Tampoco me apasionan los clubs de fans, ni siquiera los clubs de fans tecnológicos; he conocido docentes que se declaraban fervorosamente constructivistas como se es del atleti y partidarios del aprendizaje colaborativo que eran capaces de recitar, casi sin respirar, las cincuenta diferencias entre su opción favorita y el aprendizaje cooperativo. No me gusta seguir un modelo a rajatabla, pero sí tener referencias, cuantas más mejor, para probar y comprobar qué resulta mejor y cómo lo que resulta mejor con un grupo o con un alumno concreto no produce los mismos efectos con otro grupo o con otro alumno: ni los contextos ni las personas son generalizables, ni están presentes en la página treinta y cuatro del libro de texto.

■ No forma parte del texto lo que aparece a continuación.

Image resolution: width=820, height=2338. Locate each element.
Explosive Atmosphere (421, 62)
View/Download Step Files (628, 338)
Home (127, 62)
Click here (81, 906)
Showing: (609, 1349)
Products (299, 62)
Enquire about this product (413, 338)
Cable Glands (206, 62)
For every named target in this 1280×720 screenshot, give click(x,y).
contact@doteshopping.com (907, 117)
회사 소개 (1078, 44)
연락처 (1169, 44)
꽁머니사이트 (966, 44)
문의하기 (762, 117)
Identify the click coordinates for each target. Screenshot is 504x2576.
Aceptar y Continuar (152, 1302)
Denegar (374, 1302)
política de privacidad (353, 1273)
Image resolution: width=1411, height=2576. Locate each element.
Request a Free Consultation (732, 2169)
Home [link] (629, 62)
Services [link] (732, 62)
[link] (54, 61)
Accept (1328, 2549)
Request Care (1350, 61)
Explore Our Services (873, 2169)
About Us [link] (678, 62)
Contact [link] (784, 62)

Pese a todo lo dicho y, precisamente, por todo lo dicho siempre he pensado que sin filosofía no somos nada, y que es la filosofía la que abre caminos a la innovación educativa, que no llega por la introducción de las TIC en las aulas, sino de la capacidad de cambio de los educadores que nos permitirá llegar, en nuestro caso a una pedagogía de las TIC y con las TIC en la que se construyen conocimientos a través de proyectos de trabajo y partiendo de modelos pedagógicos adaptados de otros. A una comunidad de aprendizaje en la que interviene toda la comunidad educativa bajo el amparo del proverbio africano para educar a un niño es necesaria toda la tribu y que requiere de la participación en la toma de decisiones de padres, madres, voluntarios, profesorado, alumnado, administración, instituciones y entidades del entorno para alcanzar esas competencias básicas que han estado siempre en la buena práctica docente.